The problem with the education of Arabs - and Muslim Arabs, as most of us are - is its love affair with the origin story of Islam. Any Muslim with even a modicum of Islamic knowledge can rattle off the story to you: how the Prophet was visited by Gabriel, how he kept God's word a secret between himself and his wife at first, then revealed it to his family, and then to the greater Meccan public. They can tell you of the migration to Madina - the hijra from which the Muslim calender begins; the conflicts between the Jewish tribes and the glorious victories against great odds; the return to Mecca, where no blood was shed in a peaceful takeover; the Prophet's death, and the subsequent era of the four 'rightly guided' Caliphs. They will tell you that this era ended with the assassination of Ali Ibn Abi Talib.
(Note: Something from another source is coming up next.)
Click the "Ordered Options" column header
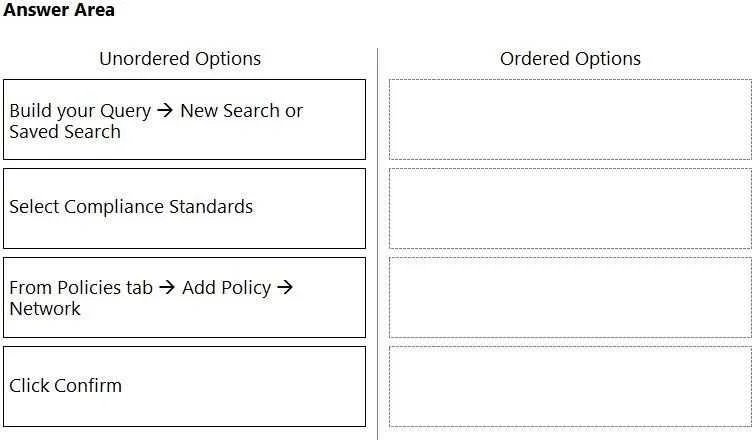This screenshot has height=440, width=752. [x=570, y=59]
That story is drilled into our heads from the first moments of our lives, and retold again and again by parents and teachers. It was the Golden Age of Islam, we are told, before Muslim society was corrupted. The Golden Age, before divergent sects evolved. The Golden Age, when Islam was most triumphant.
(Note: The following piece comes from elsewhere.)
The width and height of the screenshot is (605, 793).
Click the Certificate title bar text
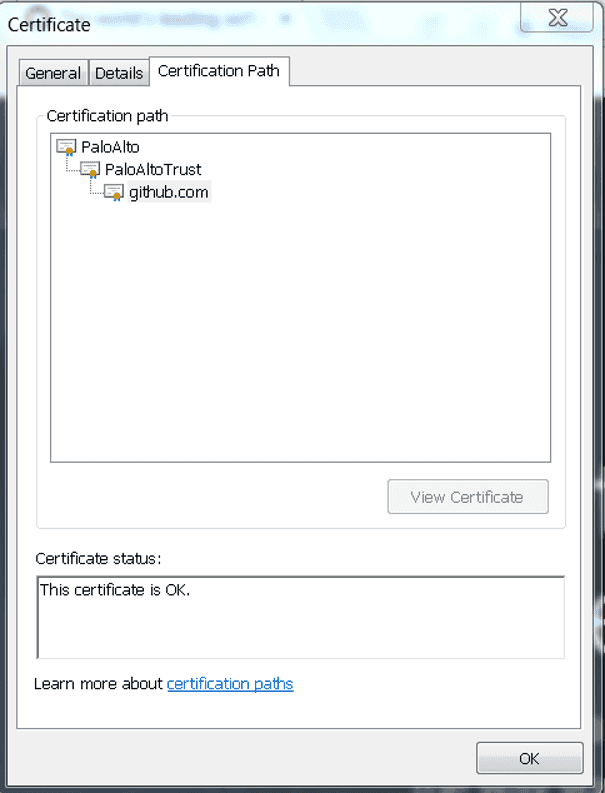[49, 24]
But little else is taught. Oh, sure, you get some knowledge - about the greatest heights of the Muslim empire in the 9th and 10th centuries and the Israel/Palestine conflict. But all this is in the shadow of the Golden Age. Saudi Arabia is perhaps the greatest testament to how revered the Golden Age is, where, despite all its potential to be a major Middle Eastern and world player, the monarchy chooses instead to rule as though they still lived in the 7th century.

It says a lot that the greatest testament to the Golden Age is the cultural failure that is Saudi Arabia. The royal family is morally corrupt, not just by Islamic standards but by broader, universal standards, as evidenced by stories such as this, where a prince battered to death his manservant. Women's rights have barely penetrated the country, where men and women are segregated and female independence is denied in almost all aspects of life. Every weekend, hordes of Saudis visit Bahrain to enjoy its more liberal values - from being able to enjoy their day without it being dictated rigorously by prayer times, to going out clubbing and drinking.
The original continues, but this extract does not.